Dire che questo libro mi ha
cambiato la vita forse sembrerà esagerato. Ma se non mi
ha cambiato la vita, mi ha comunque aperto gli occhi,
forse molto brutalmente, relativamente ad alcune realtà
odierne e non, su cui alle volte si tace, per paura, per
sgomento, per orrore.
"Il cacciatore di aquiloni" è stato un libro che,
ad eccezione di tutti gli altri, ho letto da subito e in
ben quattro giorni. Non dovrebbe stupire, se non che il
volume del tomo si aggira intorno alle 390 pagine. E
infatti non c’è alcun motivo per rimanere a bocca
aperta: è scorrevole e piacevole.
Il libro è così appassionante
che non è affatto pesante da leggere; frasi brevi,
comprensibili, nessun periodo eccessivamente lungo nella
composizione, nessun rigiro di parole. Solo tanta
semplicità, e tanto contenuto informativo ed emotivo.

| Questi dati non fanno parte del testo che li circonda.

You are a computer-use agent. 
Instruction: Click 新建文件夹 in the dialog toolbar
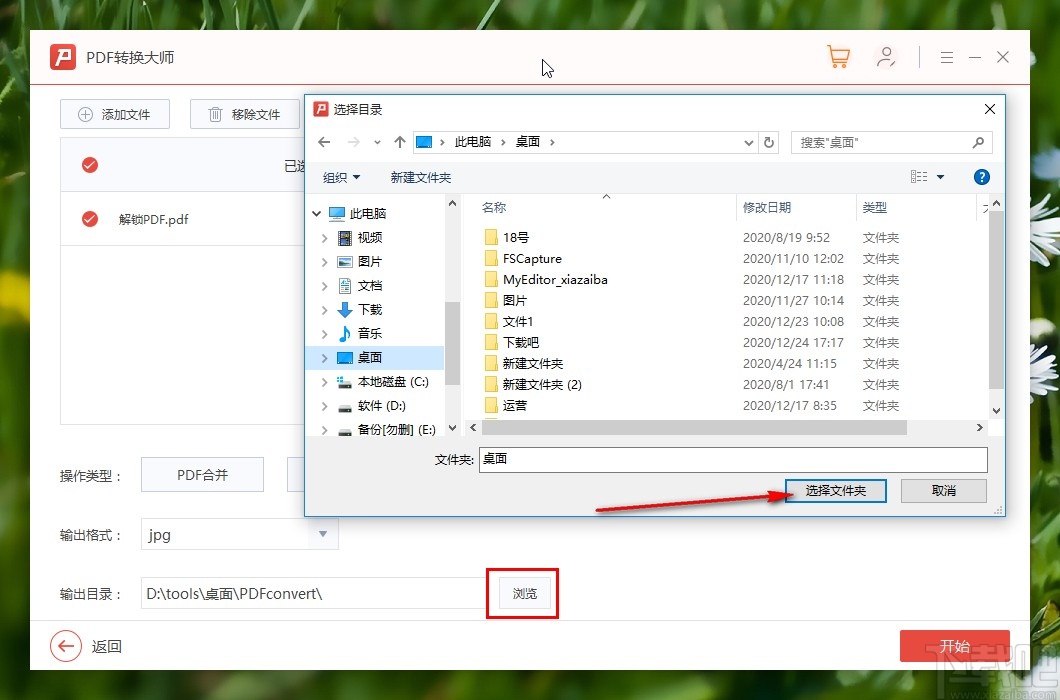[x=421, y=176]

L’autore Khaled Hosseini, infatti, è riuscito
completamente a farmi capire quanto siano sbagliati gli
stereotipi attuali che i media ci forniscono in merito
all’Afghanistan. Il modo in cui noi lo vediamo oggi,
infatti, non corrisponde affatto a com’era sino a una
ventina di anni fa, e Khaled, attraverso le storie di
Amir e Hassan, lo illustra in modo chiaro, senza
banalità.
Per Amir, protagonista della storia, narratore in prima
persona, l’Afghanistan era il luogo accogliente della
fanciullezza, fatto di naan, di polpette di carne, di
piccole lotte tra ragazzini, giornate passate con Hassan
a raccontarsi storie fantastiche … un Paese come tutti
quelli sereni, dove i ricordi di una infanzia tranquilla
e felice si intrecciano con scadenze e ricorrenze
religiose, e la famosa gara degli aquiloni.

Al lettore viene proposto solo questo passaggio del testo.